• **EXERCISE GOAL**
Please return only the lines from the one holding "Click the chevron" through the one holding "Given: Open the Landing menu item", exactly as they appear in the records below, both ends included.
*** DATA FOR PROCESSING Section Begins ***
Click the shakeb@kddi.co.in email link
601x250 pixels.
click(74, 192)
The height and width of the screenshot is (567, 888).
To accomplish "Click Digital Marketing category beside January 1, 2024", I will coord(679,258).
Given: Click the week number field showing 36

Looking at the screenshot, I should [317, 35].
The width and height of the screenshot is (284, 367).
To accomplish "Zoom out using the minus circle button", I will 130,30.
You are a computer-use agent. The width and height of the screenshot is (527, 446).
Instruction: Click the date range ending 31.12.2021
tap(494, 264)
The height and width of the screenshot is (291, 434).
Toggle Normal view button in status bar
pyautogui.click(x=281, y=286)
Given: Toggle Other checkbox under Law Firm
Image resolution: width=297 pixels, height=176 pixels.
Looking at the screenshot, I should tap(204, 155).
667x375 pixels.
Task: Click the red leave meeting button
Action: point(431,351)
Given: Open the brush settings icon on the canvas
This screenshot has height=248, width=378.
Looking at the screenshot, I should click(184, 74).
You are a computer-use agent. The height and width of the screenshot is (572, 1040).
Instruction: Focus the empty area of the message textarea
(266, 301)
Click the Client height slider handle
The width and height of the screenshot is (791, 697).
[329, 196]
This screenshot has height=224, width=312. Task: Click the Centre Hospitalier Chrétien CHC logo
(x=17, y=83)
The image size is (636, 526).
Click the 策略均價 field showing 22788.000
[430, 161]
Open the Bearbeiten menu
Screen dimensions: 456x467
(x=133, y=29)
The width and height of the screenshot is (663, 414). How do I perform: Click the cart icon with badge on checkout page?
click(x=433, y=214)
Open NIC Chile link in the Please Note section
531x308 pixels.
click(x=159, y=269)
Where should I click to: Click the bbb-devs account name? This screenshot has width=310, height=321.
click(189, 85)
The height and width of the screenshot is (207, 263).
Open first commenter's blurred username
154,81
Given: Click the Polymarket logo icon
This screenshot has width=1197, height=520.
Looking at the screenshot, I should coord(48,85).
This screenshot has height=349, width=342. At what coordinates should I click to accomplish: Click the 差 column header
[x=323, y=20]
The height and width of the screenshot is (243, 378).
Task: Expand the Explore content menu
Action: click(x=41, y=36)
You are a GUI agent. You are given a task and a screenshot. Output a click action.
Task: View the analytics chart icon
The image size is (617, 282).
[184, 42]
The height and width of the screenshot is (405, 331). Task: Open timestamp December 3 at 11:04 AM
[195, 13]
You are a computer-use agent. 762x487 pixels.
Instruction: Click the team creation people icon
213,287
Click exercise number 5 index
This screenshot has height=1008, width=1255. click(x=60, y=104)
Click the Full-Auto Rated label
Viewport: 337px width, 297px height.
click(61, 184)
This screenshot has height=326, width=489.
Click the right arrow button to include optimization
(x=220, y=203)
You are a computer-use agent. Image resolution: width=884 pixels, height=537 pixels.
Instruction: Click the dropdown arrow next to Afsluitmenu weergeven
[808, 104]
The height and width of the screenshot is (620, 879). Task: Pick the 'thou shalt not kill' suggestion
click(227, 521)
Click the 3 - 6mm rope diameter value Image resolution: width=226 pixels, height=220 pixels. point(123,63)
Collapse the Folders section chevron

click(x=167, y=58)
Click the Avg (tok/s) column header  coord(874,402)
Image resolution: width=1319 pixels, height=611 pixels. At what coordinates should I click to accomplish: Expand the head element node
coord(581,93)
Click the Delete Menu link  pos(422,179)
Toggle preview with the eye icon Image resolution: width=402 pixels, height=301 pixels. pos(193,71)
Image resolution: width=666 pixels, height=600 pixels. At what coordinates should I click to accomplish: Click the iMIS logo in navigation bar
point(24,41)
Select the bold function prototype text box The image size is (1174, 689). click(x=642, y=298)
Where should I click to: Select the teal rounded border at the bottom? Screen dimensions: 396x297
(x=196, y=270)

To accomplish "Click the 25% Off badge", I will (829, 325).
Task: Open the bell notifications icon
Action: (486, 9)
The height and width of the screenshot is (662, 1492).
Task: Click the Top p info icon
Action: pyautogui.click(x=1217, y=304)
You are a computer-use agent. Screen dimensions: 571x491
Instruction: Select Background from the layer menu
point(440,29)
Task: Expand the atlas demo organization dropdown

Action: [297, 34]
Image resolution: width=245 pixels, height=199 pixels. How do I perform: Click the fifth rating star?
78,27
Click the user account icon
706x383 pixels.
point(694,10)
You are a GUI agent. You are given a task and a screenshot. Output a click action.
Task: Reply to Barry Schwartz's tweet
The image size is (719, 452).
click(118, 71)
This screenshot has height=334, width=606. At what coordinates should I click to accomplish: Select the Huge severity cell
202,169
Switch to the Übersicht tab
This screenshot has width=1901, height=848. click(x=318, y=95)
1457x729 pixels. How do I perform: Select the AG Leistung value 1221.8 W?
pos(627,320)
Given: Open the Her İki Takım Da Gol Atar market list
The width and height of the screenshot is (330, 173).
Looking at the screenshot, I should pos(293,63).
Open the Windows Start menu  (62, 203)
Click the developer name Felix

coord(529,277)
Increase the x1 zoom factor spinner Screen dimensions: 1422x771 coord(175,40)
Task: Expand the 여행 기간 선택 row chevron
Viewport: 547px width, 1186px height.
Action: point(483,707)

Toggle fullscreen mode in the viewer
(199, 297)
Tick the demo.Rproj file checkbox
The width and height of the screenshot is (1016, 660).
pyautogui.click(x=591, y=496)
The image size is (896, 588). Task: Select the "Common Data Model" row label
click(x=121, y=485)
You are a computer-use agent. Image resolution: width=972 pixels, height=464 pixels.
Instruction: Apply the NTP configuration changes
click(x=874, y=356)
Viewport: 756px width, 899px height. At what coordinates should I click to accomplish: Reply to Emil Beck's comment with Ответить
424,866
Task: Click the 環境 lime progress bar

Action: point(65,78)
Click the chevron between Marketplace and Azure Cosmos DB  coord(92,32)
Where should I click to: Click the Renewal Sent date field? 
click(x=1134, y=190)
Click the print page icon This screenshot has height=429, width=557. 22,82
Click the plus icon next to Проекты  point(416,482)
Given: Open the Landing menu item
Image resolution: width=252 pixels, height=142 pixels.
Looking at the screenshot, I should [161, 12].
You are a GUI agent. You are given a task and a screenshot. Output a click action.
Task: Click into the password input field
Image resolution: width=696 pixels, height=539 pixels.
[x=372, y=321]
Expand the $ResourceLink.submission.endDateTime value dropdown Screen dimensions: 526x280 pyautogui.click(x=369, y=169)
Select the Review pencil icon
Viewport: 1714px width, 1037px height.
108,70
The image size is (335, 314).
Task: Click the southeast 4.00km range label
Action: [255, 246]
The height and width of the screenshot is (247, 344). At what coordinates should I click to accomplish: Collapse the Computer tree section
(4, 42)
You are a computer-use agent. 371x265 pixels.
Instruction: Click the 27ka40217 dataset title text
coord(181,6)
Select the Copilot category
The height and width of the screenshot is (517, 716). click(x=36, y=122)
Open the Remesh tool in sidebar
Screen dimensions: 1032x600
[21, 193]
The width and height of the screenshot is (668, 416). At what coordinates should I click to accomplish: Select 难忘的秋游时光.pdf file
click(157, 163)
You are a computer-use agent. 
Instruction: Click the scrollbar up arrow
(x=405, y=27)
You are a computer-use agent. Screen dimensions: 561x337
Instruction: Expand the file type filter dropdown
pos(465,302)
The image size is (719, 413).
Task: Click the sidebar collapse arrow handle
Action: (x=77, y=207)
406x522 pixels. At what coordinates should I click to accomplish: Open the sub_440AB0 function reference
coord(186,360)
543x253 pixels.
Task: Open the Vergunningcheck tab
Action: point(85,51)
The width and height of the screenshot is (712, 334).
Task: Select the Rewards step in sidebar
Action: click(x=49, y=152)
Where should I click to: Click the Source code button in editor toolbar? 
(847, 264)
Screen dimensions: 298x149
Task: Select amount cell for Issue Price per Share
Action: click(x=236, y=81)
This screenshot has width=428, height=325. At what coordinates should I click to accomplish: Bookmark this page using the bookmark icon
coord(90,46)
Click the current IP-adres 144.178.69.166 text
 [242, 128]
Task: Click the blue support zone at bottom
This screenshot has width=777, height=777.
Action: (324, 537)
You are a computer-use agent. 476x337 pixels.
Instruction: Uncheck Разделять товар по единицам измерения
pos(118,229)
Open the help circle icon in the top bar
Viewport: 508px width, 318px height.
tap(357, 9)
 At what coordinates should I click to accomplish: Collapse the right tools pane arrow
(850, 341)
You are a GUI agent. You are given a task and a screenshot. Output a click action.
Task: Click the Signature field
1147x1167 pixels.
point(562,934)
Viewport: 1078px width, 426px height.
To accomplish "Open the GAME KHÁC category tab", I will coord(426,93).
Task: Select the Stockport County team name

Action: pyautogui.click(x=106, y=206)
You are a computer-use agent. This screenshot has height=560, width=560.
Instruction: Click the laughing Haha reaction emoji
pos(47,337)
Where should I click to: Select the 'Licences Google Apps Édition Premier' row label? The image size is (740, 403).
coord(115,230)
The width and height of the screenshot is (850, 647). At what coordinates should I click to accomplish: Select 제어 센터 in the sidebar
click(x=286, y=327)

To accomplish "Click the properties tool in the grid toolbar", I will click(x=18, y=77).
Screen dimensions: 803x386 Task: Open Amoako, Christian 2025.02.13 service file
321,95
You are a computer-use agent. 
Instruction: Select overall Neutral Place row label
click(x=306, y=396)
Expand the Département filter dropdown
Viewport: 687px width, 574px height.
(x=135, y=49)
*** DATA FOR PROCESSING Section Ends ***
• **EXERCISE RESULT**
Click the chevron between Marketplace and Azure Cosmos DB  coord(92,32)
Where should I click to: Click the Renewal Sent date field? 
click(x=1134, y=190)
Click the print page icon This screenshot has height=429, width=557. 22,82
Click the plus icon next to Проекты  point(416,482)
Given: Open the Landing menu item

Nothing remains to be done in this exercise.